Ludovic : Parlons mouvements. Quelles sont les différences entre les calibres de grade standard (YEMA 2000 & YEMA 3000) puis ceux de grade manufacture (CMM.20 & CMM.10) ?
Christopher : Il est important de distinguer les différences entre Calibres “Maison” (YEMA 2000 & YEMA 3000) qui sont des mouvements qui ont été conçus et développés en interne mais qui sont composés de pièces provenant de tiers puis assemblés au sein de nos ateliers, avec les calibres Manufacture (CMM.20 & CMM.10) qui ont aussi été conçus et développés par nos soins mais qui en plus sont en partie directement fabriqués au sein de notre structure. Cette dernière particularité nous permet notamment de ne plus êtres tributaires de marchés extérieurs et de pouvoir contrôler avec souplesse et à notre guise nos besoins de production, qu’ils soient plus larges ou plus restreints selon les modèles. De plus, l’internalisation et la relocalisation de la fabrication de nos pièces nous permet de gagner en qualité et en précision.

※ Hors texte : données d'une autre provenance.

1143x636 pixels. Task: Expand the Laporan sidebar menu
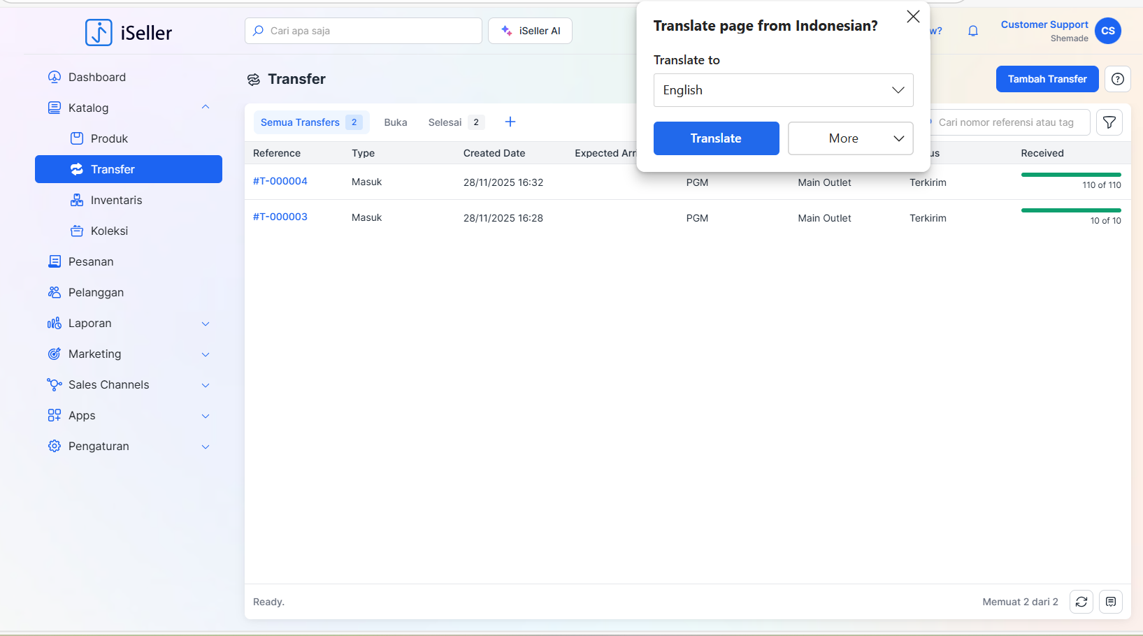click(x=205, y=324)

Ludovic : Et à terme, quelle place prendront les mouvements manufacturés dans votre catalogue ?
Christopher : Dans le futur, notre désir est évidemment, dans la mesure du possible, de prioriser la fabrication interne et donc le développement de nos calibres Manufacture. Comme évoqué plus haut, cela nous permet une meilleure gestion de la production et renforce notre indépendance vis-à-vis du marché suisse.
Ludovic : Avec des archives aussi remplies, pourquoi avoir pris le pari de créer une collection de toutes pièces comme l’Urban Field ?
Christopher : Il nous paraît important de ne pas tomber sur une dépendance exclusive aux modèles d’époque. La vérité actuelle sur l’attrait des modèles vintages ne sera pas forcément celle de demain. C’est pourquoi j’ai souhaité concevoir une montre qui conserve l’ADN de la marque tout en apportant une touche distinctive. Mon objectif était également de proposer un modèle plus contemporain, en incluant un verre saphir au dos du boîtier. J’ai voulu créer une pièce classique, mais dotée de caractère, à la croisée de la tradition et de la modernité.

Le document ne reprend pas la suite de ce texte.